Reliability of coronary CT angiography versus invasive coronary angiography for the assessment of significant coronary artery disease in patients prior to transcatheter aortic valve replacement

Nedim Memisevic (Jena)1, M. Franz (Jena)1, S. Graeger (Jena)2, S. Möbius-Winkler (Jena)1, L. Baez (Jena)1, B. Lauer (Jena)1, A. Hamadanchi (Jena)1, C. Schulze (Jena)1

1Universitätsklinikum Jena Klinik für Innere Medizin I - Kardiologie Jena, Deutschland; 2Institut für diagnostische und interventionelle Radiologie Jena, Deutschland

 

Background:

Coronary artery disease (CAD) is a common finding in patients referred for transcatheter aortic valve replacement (TAVR).
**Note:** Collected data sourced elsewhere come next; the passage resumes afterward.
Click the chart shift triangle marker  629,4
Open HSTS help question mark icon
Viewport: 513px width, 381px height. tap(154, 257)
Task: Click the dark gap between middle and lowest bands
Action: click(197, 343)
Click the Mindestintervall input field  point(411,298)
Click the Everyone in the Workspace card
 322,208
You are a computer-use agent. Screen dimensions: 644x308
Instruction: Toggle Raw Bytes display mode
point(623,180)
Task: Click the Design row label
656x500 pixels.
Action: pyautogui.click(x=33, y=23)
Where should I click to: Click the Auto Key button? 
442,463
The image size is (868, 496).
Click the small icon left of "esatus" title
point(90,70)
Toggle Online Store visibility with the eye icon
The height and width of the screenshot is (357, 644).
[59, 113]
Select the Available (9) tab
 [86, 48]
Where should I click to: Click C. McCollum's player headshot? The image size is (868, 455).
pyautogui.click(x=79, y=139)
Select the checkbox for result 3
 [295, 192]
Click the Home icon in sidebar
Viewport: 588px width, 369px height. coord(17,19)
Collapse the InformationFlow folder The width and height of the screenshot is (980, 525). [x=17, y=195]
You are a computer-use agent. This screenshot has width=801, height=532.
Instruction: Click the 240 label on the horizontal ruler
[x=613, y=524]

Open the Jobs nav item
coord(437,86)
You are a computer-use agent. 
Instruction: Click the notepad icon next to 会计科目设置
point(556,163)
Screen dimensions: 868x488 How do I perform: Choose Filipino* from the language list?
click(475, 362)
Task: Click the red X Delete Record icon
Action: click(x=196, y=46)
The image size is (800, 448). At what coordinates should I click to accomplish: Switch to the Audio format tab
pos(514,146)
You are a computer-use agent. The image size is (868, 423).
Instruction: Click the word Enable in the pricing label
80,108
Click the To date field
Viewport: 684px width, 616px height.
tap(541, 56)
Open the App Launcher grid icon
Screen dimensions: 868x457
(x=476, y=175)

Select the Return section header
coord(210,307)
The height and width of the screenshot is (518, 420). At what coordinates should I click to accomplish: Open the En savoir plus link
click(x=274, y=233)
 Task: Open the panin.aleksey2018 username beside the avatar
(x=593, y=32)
Treatment strategies differ between centers due to controversial data regarding both, physiological evaluation and prognostic and symptomatic significance of CAD in this high risk group. In addition to computed tomography (CT) for the assessment of access strategies, prosthesis sizing and prediction of appropriate projection angles for prosthesis deployment (TAVR CT), nearly all patients receive an invasive coronary angiography (ICA) prior to TAVR for coronary assessment as standard of care. Several studies analyzed concomitant coronary computed tomography angiography (CCTA) as an alternative to ICA in patients undergoing TAVR showing inconclusive results, mostly due to high coronary calcium.

Methods:

In this retrospective study we analyzed the feasibility of coronary artery evaluation using data acquisition from TAVR CT. All subjects were examined on a 256-detector row CT scanner (Revolution CT, GE Healthcare, Waukesha, Wisconsin, US) with a 16 cm wide-area gemstone detector enabling whole-heart imaging in a single-beat without moving the scanner table. Patients with a history of coronary artery bypass grafting (CABG) or percutaneous coronary intervention (PCI) with a coronary stent diameter <3,5mm were excluded. We analyzed 5 coronary segments: left main (LM), proximal and medial left anterior descending (LAD), proximal circumflex artery (Cx) and proximal right coronary artery (RCA). ICA was examined by two independent interventional cardiologists; CT scans were analyzed by a blinded interventional cardiologist and a radiologist. Significant CAD was defined as at least 50% stenosis on Quantitative Coronary Analysis (QCA) for ICA and on visual evaluation on CT.

Results:

The study included 56 consecutive patients (mean age 80.5±7 years, 57.1% female, atrial fibrillation 30.3%, mean HF 76±16/min, previous PCI in 16.1%) referred for TAVR in our center in 2018. All patients underwent both, TAVR CT and ICA as standard-of-care prior to TAVR. 52 patients (93%) showed signs of CAD in CT, in 25 patients (44%) we could safely exclude relevant CAD. 27 patients were graded as intermediate or high grade stenosis on CT which could be confirmed in 18 (32%) patients on ICA. 5 patients (9%) were treated with PCI prior to TAVR.

Conclusion:

Assesment of coronary artery disease using TAVR CT data and avoiding further invasive evaluation can be safely used in selected patients undergoing percutaneous aortic valve replacement resulting in less radiation and contrast agent exposure as well as potentially lower complication rates on access site. Further studies on larger patient cohorts are needed to make the most of TAVR CT and clarify prognostic implications of this approach.